I have looked at several different system that had disk usage near 100% Problem is that each one ended up having a different cause so it is hard to say what the fix would be. But I can give you some ideas to help isolate the cause down.
You start task manager, select the performance tab, open resource monitor, select disk tab
then open a cmd.exe as a admin (windows key+x+a)
now you stop various suspected services and watch how the system responds in resouce monitor.
for example:
net.exe stop superfetch (hit enter and see if your disk usage goes down after a min or two)
net.exe stop "Windows search"
I mention these two because I have seen disk corruptions that made these two services go nuts and take 100% disk bandwidth
I have also seen tasks in the task scheduler that did the same thing until you killed the task.
in all the cases you had to find out the cause of the problem and fix it and the service then worked as expected.
for example, one case had a filesystem corruption that made a loop in the directory structure such that when windows or any program scanning the files would never end and just continue scanning the same set of files forever. In one case it was building a search index and the database just kept growing and growing in size until all of the hard drive was used.

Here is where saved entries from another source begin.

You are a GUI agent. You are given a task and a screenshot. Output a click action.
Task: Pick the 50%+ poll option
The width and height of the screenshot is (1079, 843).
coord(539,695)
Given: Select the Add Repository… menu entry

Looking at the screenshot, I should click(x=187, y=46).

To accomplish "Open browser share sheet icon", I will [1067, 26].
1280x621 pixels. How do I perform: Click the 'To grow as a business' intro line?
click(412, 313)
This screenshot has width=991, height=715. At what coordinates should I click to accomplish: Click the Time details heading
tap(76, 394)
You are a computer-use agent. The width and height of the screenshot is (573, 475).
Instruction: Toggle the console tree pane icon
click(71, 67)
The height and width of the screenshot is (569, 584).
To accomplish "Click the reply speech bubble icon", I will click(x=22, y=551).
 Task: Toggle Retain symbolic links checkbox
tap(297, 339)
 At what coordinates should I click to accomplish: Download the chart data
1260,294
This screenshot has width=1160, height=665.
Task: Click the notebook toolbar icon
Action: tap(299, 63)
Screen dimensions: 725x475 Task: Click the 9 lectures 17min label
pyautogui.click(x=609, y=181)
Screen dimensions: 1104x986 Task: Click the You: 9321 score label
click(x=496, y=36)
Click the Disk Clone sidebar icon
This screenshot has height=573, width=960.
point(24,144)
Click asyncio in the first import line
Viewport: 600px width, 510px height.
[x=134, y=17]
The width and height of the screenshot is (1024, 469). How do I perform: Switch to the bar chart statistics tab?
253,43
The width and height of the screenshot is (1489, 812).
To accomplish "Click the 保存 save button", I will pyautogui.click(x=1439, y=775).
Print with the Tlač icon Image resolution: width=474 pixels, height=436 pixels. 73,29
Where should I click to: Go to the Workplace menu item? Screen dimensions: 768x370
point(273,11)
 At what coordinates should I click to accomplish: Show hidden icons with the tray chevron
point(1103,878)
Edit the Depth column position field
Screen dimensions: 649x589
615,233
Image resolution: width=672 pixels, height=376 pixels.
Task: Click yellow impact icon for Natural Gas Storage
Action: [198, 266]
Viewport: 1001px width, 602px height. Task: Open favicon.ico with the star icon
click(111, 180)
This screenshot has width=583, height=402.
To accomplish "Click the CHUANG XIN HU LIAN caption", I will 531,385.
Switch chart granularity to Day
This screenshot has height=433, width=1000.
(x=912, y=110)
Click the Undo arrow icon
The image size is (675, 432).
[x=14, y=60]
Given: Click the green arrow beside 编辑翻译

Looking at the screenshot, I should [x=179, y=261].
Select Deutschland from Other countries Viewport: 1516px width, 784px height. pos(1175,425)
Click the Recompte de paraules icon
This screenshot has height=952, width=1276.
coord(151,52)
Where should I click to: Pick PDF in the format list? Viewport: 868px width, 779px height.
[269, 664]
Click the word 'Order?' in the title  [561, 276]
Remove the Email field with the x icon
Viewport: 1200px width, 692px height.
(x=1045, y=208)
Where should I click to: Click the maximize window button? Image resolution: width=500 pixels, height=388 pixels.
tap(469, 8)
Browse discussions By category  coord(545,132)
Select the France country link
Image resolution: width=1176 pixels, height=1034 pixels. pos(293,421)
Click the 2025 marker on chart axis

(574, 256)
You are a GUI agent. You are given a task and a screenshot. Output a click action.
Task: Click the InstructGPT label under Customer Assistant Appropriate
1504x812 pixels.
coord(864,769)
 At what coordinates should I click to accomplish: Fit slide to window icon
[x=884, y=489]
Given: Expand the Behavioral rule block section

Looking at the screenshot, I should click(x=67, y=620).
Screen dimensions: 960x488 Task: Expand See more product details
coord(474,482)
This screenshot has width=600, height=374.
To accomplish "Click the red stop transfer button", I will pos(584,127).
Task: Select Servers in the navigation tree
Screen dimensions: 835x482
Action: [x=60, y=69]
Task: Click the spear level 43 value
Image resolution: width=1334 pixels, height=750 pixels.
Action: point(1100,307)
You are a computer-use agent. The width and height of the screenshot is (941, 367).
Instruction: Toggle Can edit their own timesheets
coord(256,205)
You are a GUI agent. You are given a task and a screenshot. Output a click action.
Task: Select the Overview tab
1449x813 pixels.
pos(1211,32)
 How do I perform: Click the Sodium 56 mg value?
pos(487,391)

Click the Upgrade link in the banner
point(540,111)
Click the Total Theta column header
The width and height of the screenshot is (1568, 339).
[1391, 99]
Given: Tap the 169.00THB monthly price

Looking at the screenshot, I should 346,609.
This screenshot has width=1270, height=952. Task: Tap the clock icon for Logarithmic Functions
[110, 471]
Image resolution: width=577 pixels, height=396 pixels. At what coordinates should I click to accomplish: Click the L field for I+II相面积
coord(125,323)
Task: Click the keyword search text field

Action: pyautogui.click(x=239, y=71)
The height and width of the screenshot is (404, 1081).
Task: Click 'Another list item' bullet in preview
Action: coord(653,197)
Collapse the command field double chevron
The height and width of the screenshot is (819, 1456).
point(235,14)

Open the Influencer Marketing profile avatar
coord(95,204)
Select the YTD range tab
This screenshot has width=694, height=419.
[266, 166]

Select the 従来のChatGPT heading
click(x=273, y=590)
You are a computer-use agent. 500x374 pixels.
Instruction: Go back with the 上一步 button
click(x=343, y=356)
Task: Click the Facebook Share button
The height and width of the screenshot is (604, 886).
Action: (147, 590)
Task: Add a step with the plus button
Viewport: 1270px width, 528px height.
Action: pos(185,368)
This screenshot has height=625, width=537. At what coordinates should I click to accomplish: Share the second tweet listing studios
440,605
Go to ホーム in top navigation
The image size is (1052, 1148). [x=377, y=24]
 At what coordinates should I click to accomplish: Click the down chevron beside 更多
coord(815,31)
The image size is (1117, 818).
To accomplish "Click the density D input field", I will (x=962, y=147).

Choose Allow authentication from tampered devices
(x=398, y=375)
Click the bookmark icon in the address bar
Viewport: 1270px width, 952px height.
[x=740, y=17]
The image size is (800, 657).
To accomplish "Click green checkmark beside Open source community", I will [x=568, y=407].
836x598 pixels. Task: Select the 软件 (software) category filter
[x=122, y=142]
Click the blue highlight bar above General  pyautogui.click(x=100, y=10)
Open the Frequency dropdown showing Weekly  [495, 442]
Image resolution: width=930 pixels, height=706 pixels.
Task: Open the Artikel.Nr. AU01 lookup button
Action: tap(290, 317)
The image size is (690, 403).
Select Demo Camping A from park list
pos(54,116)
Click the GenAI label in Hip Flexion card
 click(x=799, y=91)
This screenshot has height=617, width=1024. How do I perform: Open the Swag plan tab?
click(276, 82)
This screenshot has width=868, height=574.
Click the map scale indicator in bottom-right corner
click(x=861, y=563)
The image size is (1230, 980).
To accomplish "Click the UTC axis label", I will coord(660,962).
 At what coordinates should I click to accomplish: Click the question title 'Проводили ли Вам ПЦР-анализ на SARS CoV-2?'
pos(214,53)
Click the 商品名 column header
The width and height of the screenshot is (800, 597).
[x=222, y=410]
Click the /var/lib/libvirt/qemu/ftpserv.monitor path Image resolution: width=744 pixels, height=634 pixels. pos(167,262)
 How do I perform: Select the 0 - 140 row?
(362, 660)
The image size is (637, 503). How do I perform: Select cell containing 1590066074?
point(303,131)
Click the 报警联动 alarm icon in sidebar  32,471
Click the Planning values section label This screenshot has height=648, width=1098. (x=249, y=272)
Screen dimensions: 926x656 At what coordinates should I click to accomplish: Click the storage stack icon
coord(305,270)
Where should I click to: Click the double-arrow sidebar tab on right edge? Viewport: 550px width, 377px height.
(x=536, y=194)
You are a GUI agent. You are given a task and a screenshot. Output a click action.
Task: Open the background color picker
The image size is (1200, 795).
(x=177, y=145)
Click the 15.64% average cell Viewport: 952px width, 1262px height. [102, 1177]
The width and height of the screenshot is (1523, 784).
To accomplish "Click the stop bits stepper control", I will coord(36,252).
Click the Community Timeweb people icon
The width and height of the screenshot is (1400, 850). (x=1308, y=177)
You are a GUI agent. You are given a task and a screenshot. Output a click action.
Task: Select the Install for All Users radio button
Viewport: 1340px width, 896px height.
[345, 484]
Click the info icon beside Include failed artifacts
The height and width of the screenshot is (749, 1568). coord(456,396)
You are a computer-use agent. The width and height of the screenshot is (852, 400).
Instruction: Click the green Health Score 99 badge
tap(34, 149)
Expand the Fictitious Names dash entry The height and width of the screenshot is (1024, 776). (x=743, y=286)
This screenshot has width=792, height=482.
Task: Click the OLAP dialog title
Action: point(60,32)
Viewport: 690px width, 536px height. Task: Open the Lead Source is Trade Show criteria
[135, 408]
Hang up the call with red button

in most cases all you need to do is run cmd.exe as a admin then
chkdsk.exe /f /r on your drives and the condition that causes the problem gets fixed
there are also conditions where windows 8.1 will really use your disk while it is attempting to relocate data off of bad spots on your disk drives.
older versions of windows did not do this. windows 8 will attempt to read data from your disk drive even if you have not requested it. It is looking for errors during the read process so it can locate bad sectors before your data is lost. It will read, if it gets a read error, it will read the spot over and over and try to get a clean copy of the data, it will then move the data to a new good spot on the drive and mark the old spot as bad.
This process can take days on some drives and your system will seem to be at 100% disk used for no apparent reason. It will take much longer on a laptop it the laptop is allowed to sleep. This process is needed because a lot of OEMs do not format and install the os, they just plop a entire OS image on a drive with the assumption that all sectors of the drive are ok.
(I guess that is another point, turn your system to high performance and let it run at idle overnight and see if the disk is at 100% usage in the morning)
- there are also software bugs that will peg your disk access at 100 % but these almost always end up being bugs in 3rd party drivers. It is not because microsoft makes great drivers, it is because microsoft has windows update and when a microsoft driver breaks they get 100,000 automatic bug reports and then they put a fix in the windows update and you download the update and don't ever hit the problem. When the bug is in a 3rd party driver microsoft still gets the 100,000 bug reports but they tell the vendor of the driver, that vendor makes a fix and puts it on their website. Now you have to hit the bug, figure out the problem is caused by the vendor, look at the vendors website and hope they put the fix there. Not a fun process. After years of this problems and updates I find that about 95% of the problems are in 3rd party drivers, and you just have to figure out which one.
sorry if this is not so helpful, it is hard to figure out some problems when you can not actually get your hands on the system.